Start of DATA SECTION

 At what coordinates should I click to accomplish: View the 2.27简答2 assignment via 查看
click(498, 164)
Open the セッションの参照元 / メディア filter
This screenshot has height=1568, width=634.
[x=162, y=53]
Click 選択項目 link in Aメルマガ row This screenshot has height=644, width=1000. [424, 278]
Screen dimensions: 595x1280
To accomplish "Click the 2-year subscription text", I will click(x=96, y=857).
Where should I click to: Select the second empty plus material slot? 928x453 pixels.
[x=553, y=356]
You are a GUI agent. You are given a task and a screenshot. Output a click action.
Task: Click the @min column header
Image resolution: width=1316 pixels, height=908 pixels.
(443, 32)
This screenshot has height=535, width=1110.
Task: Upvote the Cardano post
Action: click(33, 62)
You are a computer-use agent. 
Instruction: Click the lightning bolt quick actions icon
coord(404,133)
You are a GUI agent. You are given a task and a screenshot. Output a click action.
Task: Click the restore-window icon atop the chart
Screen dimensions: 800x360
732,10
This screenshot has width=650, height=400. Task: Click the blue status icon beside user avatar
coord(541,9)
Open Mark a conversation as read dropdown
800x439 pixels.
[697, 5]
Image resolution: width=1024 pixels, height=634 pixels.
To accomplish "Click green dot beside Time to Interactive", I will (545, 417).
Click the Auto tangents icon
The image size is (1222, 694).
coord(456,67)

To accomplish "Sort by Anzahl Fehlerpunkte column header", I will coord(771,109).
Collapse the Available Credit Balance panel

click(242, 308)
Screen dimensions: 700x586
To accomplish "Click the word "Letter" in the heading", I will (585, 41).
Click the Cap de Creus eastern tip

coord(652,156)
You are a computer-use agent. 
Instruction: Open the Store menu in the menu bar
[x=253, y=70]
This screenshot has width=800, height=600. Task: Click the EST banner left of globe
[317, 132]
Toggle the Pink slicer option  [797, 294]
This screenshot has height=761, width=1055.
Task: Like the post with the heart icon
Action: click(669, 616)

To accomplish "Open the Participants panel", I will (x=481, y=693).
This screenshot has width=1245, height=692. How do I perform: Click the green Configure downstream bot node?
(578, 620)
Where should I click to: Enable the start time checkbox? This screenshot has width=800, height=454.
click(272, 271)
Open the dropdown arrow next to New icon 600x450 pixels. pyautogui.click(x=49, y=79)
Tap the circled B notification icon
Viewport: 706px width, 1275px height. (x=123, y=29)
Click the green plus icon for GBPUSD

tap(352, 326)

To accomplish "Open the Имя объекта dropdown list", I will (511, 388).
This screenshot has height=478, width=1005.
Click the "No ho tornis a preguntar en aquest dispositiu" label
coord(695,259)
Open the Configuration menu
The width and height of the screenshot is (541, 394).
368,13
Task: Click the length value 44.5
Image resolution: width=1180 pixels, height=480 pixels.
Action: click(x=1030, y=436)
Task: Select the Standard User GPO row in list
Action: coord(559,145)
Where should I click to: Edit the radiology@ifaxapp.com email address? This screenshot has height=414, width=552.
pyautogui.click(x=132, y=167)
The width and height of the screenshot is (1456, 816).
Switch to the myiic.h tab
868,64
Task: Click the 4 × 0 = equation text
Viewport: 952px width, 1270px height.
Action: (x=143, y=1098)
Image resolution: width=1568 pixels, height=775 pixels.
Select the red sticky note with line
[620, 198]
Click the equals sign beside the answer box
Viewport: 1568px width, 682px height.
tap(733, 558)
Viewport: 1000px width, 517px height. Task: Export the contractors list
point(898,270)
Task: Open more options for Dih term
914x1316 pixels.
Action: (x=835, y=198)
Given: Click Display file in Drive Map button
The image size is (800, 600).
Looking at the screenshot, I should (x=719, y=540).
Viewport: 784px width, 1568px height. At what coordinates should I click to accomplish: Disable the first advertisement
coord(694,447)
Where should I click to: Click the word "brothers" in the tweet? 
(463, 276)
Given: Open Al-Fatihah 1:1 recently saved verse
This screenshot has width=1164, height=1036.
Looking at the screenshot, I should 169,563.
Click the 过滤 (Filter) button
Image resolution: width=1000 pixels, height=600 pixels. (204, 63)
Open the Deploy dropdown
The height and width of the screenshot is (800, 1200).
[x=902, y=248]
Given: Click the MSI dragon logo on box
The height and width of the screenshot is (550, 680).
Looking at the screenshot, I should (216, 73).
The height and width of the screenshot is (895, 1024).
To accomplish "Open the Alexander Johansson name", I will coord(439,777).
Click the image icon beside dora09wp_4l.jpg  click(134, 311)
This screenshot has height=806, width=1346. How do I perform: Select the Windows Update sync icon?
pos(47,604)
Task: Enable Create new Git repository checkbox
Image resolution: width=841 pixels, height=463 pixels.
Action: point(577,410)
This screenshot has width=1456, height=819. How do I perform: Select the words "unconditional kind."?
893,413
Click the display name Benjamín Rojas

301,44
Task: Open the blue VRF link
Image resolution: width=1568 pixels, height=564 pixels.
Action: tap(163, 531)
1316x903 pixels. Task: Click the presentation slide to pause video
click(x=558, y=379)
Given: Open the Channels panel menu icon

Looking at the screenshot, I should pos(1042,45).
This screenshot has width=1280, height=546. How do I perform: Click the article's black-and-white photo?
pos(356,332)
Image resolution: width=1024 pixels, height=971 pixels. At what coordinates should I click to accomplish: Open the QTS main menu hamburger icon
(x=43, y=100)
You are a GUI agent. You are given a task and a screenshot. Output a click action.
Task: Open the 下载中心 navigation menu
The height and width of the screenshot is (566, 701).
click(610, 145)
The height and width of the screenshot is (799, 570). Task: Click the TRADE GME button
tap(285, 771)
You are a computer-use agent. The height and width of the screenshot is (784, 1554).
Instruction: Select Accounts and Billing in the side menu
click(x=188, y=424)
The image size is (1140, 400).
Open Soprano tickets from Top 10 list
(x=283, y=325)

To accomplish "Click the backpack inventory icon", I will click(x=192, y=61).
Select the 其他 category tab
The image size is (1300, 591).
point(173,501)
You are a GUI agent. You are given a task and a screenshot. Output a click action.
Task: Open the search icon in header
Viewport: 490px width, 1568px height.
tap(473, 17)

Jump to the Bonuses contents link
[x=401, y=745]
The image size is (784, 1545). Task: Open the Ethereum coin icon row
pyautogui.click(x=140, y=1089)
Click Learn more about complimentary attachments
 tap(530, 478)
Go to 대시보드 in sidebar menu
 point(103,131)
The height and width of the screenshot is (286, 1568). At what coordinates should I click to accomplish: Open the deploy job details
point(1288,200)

End of DATA SECTION

TASK DETAILS:
Find each line in the data above with the word "text", then copy it.

TASK ANSWER:
To accomplish "Click the 2-year subscription text", I will click(x=96, y=857).
Task: Click the 4 × 0 = equation text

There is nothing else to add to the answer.